Quels sont les aliments les plus exposés… et ceux qui en contiennent le moins ?
Autre solution : sélectionner les produits en fonction de leur risque d’être contaminés. Par exemple, tous les céleris non-bios testés contiennent au moins un résidu de pesticides. La fréquence de contamination du céleri est donc de 100%. C’est ce que propose l’UFC-Que Choisir avec son Observatoire des pesticides, conçu «pour aider les consommateurs à identifier les aliments pour lesquels le bénéfice individuel à passer en bio semble le plus important». 63 espèces végétales différentes, contaminées par au moins un résidu de pesticide, sont répertoriées. Parmi les plus exposées, on retrouve donc le céleri, mais aussi la cerise, le chou de Bruxelles, la pêche ou encore le pamplemousse. Pour ces produits, il vaut mieux privilégier le bio. À l’inverse, le topinambour, les graines de lin, le chou-fleur et la betterave sont rarement concernés par la présence de résidus de pesticides.
Il est aussi judicieux de se pencher sur la liste de produits non transformés et transformés avec plusieurs résidus différents, afin de se prémunir de l’effet cocktail. Selon le dernier rapport de l’Efsa, les produits non transformés avec le plus de résidus multiples sont les poivrons, les oranges, les fraises, les mandarines, les poires et les cerises. Pour les produits transformés, il s’agit des raisins secs, du vin rouge et de la farine de blé. Là encore, le bio est à privilégier.
L’urgence d’une action politique
«Si l’on mange moins de pesticides, on a moins de risques de développer des pathologies», souligne Laurence Payrastre. Pour éviter que les consommatrices et consommateurs portent seuls la charge mentale de leur alimentation, et parce que l’action individuelle n’a qu’une portée limitée, une action au niveau politique est nécessaire.
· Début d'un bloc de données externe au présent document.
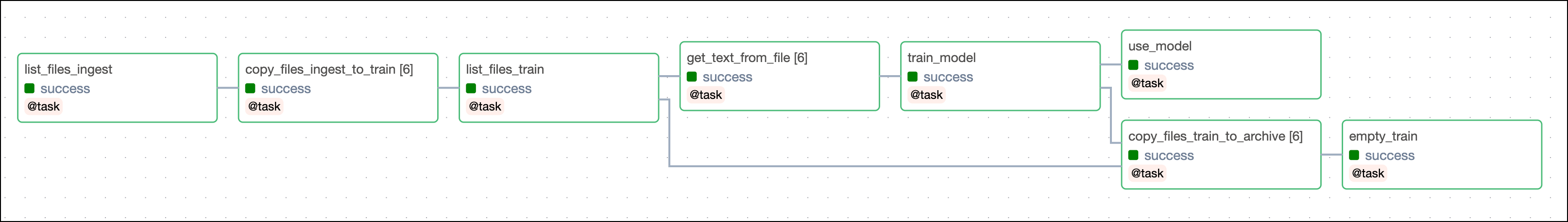Image resolution: width=1568 pixels, height=222 pixels.
Task: Click the green status square in copy_files_train_to_archive
Action: tap(1133, 156)
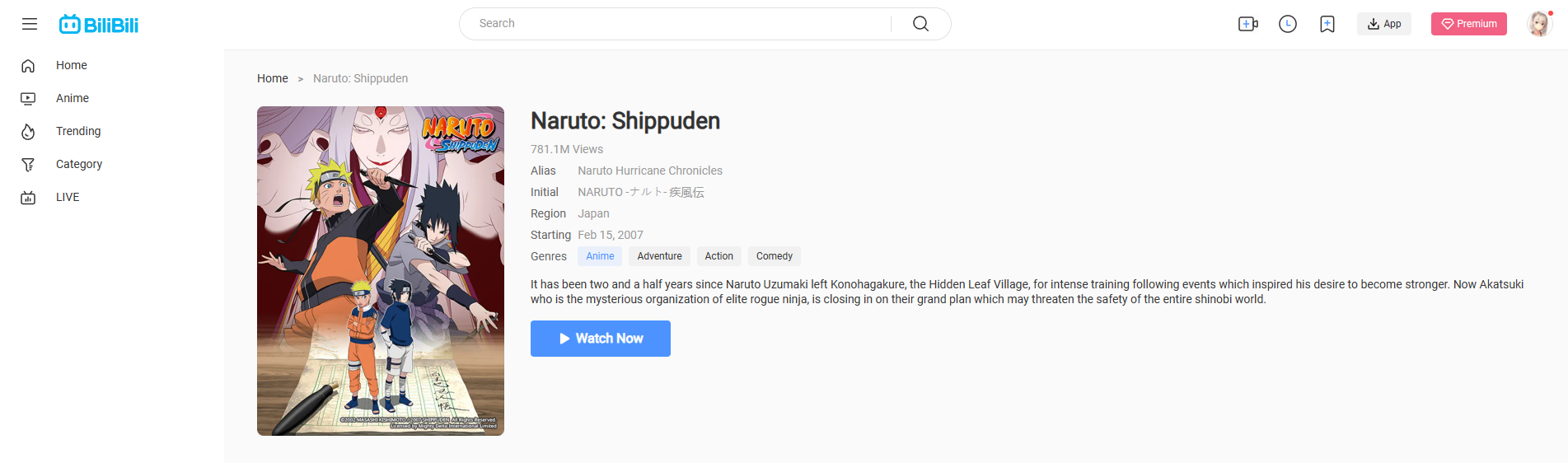Open the bookmarks favorites icon
The image size is (1568, 463).
1327,24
«Cela fait assez longtemps que les scientifiques s’accordent à montrer que les pesticides sont des produits délétères pour la santé, chez le professionnel ou chez le consommateur», appuie la spécialiste. Elle n’a pas été étonnée par la récente condamnation de l’État français par la cour administrative d’appel de Paris : début septembre, la justice a ordonné à la France de revoir ses procédures d’autorisation de mise sur le marché des pesticides.
Une bonne nouvelle sur le front judiciaire qui doit être complétée par un travail sur le temps long avec les agricultrices et agriculteurs pour les accompagner vers une réduction des pesticides. C’est que font déjà des collectivités locales comme Eau du Grand Lyon (notre reportage).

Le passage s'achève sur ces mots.